Excerpted records Block Start

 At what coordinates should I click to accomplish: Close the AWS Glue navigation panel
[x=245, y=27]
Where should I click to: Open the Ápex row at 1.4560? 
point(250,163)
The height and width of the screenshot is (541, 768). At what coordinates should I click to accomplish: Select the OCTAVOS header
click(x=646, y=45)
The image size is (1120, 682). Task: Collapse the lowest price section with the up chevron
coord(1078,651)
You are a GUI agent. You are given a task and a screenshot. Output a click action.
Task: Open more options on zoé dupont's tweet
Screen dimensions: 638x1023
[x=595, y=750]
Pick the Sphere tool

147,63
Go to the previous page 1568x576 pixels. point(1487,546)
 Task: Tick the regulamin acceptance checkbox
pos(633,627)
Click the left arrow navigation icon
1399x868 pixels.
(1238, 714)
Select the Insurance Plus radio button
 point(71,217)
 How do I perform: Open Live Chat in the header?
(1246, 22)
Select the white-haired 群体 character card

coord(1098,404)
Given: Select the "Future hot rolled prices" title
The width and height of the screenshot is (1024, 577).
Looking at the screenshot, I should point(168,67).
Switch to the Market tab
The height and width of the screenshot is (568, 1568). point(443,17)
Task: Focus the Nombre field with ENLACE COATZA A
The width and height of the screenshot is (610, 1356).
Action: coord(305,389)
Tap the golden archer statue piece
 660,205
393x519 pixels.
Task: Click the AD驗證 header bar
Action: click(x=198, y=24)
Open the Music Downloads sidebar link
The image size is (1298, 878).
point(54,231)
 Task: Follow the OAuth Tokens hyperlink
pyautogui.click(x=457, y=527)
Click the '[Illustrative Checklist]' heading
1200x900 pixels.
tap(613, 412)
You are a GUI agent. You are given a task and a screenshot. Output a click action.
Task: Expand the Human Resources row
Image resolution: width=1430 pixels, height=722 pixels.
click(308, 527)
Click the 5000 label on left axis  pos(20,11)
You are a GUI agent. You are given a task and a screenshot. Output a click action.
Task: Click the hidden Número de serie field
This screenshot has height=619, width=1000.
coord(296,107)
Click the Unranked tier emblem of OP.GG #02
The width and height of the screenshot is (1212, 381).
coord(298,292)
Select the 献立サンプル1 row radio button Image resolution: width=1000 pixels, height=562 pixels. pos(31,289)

Excerpted records Block End

_Prompt_: The answer is the lines above between the line holding "The height and width of the screenshot is (541, 768)." and the line holding "Go to the previous", inclusive, each written out exactly, and no others.

_Answer to this problem_:
The height and width of the screenshot is (541, 768). At what coordinates should I click to accomplish: Select the OCTAVOS header
click(x=646, y=45)
The image size is (1120, 682). Task: Collapse the lowest price section with the up chevron
coord(1078,651)
You are a GUI agent. You are given a task and a screenshot. Output a click action.
Task: Open more options on zoé dupont's tweet
Screen dimensions: 638x1023
[x=595, y=750]
Pick the Sphere tool

147,63
Go to the previous page 1568x576 pixels. point(1487,546)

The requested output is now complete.